▶ Provided text
--------

# Data Cleaning: Handling Missing Values

This notebook illustrates common techniques for detecting and handling missing values using pandas.


In [None]:
import pandas as pd
import numpy as np

%matplotlib inline


In [None]:
# Create a DataFrame with missing values

data = {
    'customer': ['Alice', 'Bob', 'Charlie', 'Dana', 'Eve'],
    'age': [25, np.nan, 30, 35, np.nan],
    'city': ['Jakarta', 'Depok', np.nan, 'Bogor', 'Tangerang'],
    'purchase_amount': [100.0, 200.0, np.nan, 150.0, 120.0]
}

df = pd.DataFrame(data)
df



## Detecting Missing Values

We can use pandas functions to identify missing values in each column.


In [None]:
# Count missing values per column
df.isnull().sum()



## Removing Missing Values

Sometimes dropping rows or columns with missing values is appropriate when the incomplete data is not needed.


In [None]:
# Drop rows with any missing values
df_dropped = df.dropna()

--------

▶ Material
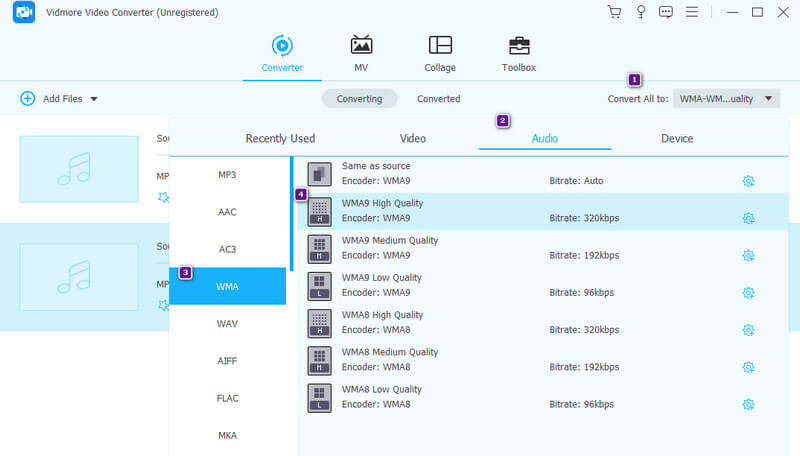Switch to the Device format tab
The height and width of the screenshot is (456, 800).
pos(677,138)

--------

▶ Tasks for this exercise
1/ Summarize the notebook on handling missing values in two sentences.
2/ Write the next part of the notebook on handling missing values, picking up right after its last line.

▶ Responses to the exercise
1/ The notebook shows common pandas techniques for detecting and handling missing values, starting from a DataFrame of five customers with gaps in age, city, and purchase amount. It counts missing values per column with isnull().sum() and drops every row that has a missing value with dropna(), which it describes as appropriate when the incomplete data is not needed.

2/
df_dropped



## Imputing Missing Values

When removing data isn’t practical, you can fill missing values using statistical measures such as mean or mode.


In [None]:
# Fill missing ages with mean age and missing cities with the mode

mean_age = df['age'].mean()
mode_city = df['city'].mode()[0]

imputed_df = df.copy()
imputed_df['age'] = imputed_df['age'].fillna(mean_age)
imputed_df['city'] = imputed_df['city'].fillna(mode_city)
imputed_df['purchase_amount'] = imputed_df['purchase_amount'].fillna(imputed_df['purchase_amount'].median())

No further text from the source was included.